Experiencing an autistic shutdown
I am a bit nervous to share this post. I promote hope and fight for disability inclusion. But sometimes for people to understand why I do that, they need to see this side.
Every day I leave this flat I leave ready to fight through another day before returning home to safety. I actively build myself up to go out there and get through it all.
The below was typed up Tuesday evening and has not been edited since. I wanted it to be genuine and have fought the urge to change anything! Please read to the end, to have a better understanding.
Autistic shutdown. The consequence of too much kicking the metaphoric crap out of me for too long. My mind breaks and it shuts down. It’s a defense mechanism, but not that much of a helpful one. I sit here on a Tuesday night, I’ve been struggling since Friday. Sensory overloads, the tipping point of meltdowns but never quite tipping. Caught on the edge, caught from falling by a shutdown. Sometimes I’d rather tip, I don’t like shutdowns.
Having experienced severe depression, a full shutdown scares me. To feel nothing, a brain of nothing but fog. My mind considers old coping mechanism to make me feel something, anything, and I quickly shut that down, I have come too far for that. I have no deadlines, I know I can just stay shutdown. I can listen to this song again and again and sit here and stare at this page. In limbo, purgatory, nothingness.
The past few days have been tough. Some days are just harder, not sure why. Everything was that bit louder, brighter. The crowds felt like they were looming over me, pushed up against me like I couldn’t breathe. Head down, keep walking, just get to the office. A sigh of relief and then a deep breath to enter the office. The printer, the keyboards, ‘hello exchequer’, the door opens, the door shuts, layers and layers of noises going around and around my mind, building until its one noise banging at the inside of my brain. Nearly lunch time. More crowds at lunch time. But I get 15 minutes sat in my flat. Safe. And then all again.
Every day is hard, but some days are just harder. 3 of these so closely together was too much. My mind has given up and gone. It will be back. Let’s hope by morning, ready for work. Sometimes I wish I would just tip, I could meltdown and recover tonight. But I don’t choose which way it goes, meltdown or shutdown.
Days like today I wonder what I’m doing. I’m not built for that world out there. It beats the crap out of me, constantly. My life is a fight and sometimes I am just too tired.
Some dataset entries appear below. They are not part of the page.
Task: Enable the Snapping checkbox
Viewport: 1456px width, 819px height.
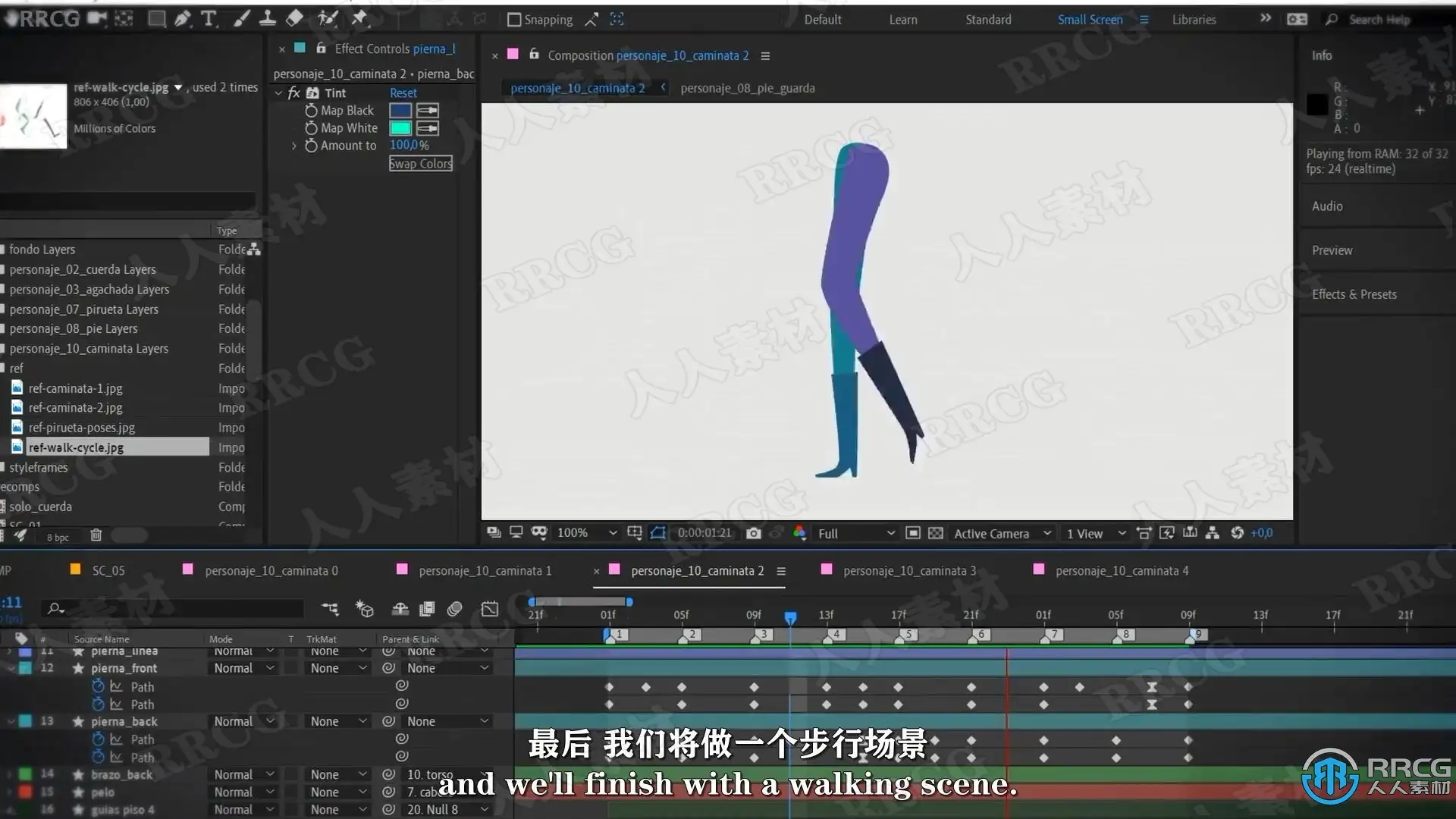Action: 514,20
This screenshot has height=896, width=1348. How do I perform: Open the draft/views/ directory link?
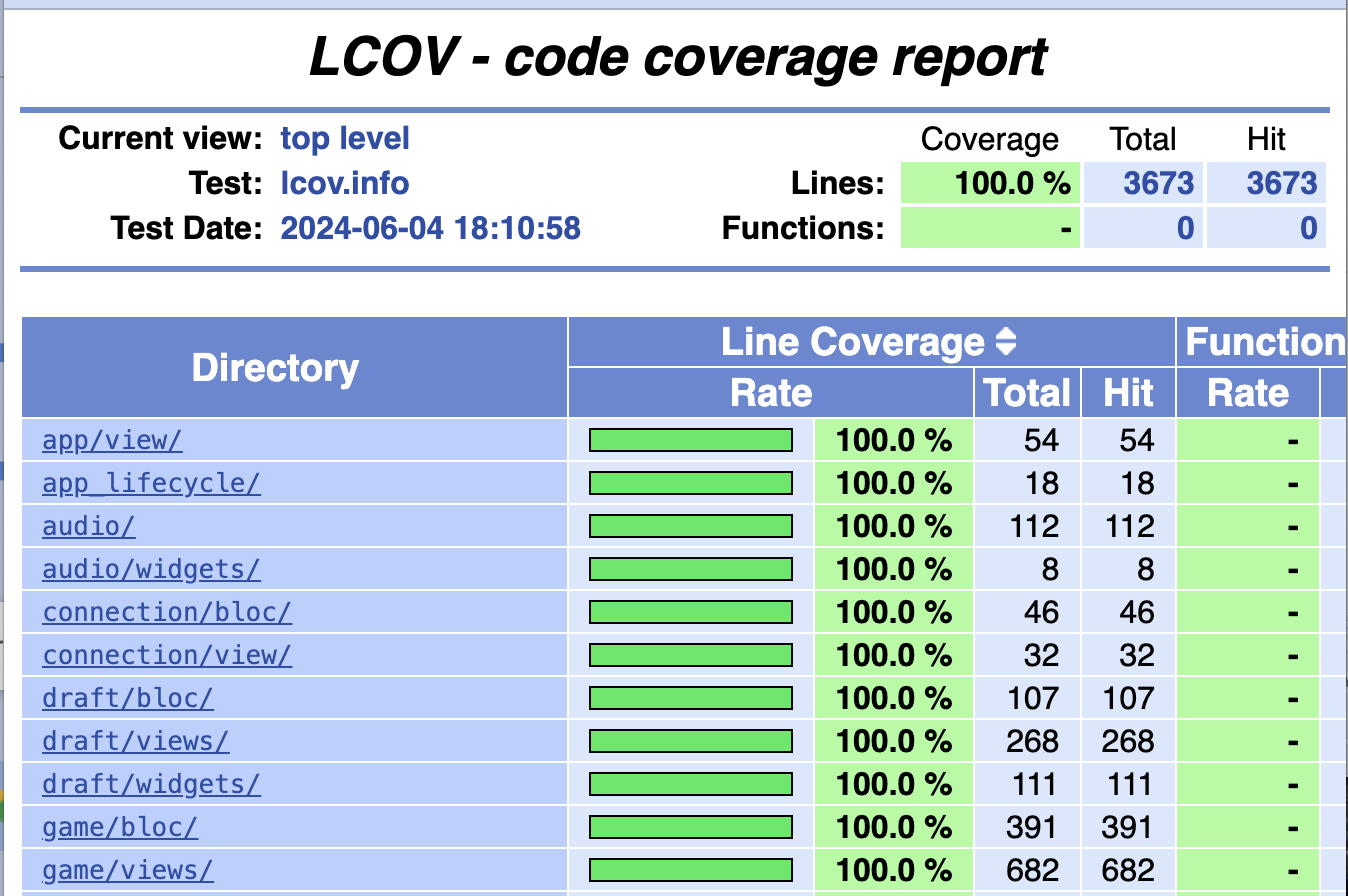click(136, 741)
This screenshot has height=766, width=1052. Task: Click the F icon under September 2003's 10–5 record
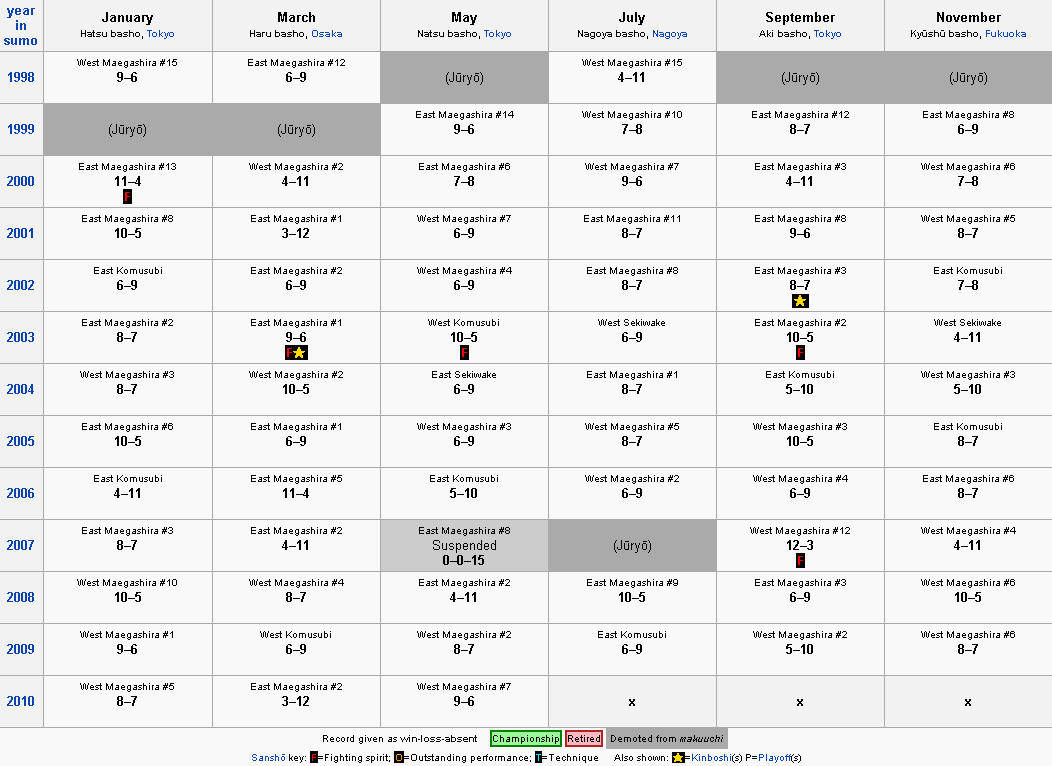pyautogui.click(x=800, y=353)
People seem so surprised that depression and autism go hand in hand, it’s not surprising at all. If you had any idea what it is like, every day, it is no surprise we struggle to find hope, strength to keep going.
I campaign for neurodiverse workplaces, and I believe in it wholeheartedly. But days like today remind me that autistic people working is down to us. It is me who fights every day, not exchequer. It is me that lives with the effects of trying to be a part of this society, not any company. Companies that accommodate our needs are amazing, and there needs to be more, but the achievement of autistic people being in work is on us. Autistic people make that happen. We fight every day to be able to do something most people just moan about.
I really hope sharing this doesn’t get misconstrued. Firstly, to say I have waited to post this until I am in a better place. I did come out the other side of that shutdown by Wednesday morning and the rest of my week has been much better. I used to have those shutdowns weekly while I worked at the bank, but they are far less frequent now I am at exchequer and the pressure put on me is less.
I have the most incredible friends and family who support me endlessly and I am forever grateful to them, as am I to exchequer. But nobody ‘lives with autism’ but the autistic person, no one gets to that second image of my mind having given up, but the autistic person. We are the ones the world beats down. I think sometimes people need to remember that. This includes autistic people who need to give ourselves more credit for getting back up every time the world beats us down. We are, by definition, not built for this world, yet we get up everyday and go out and fight like hell, that deserves acknowledging.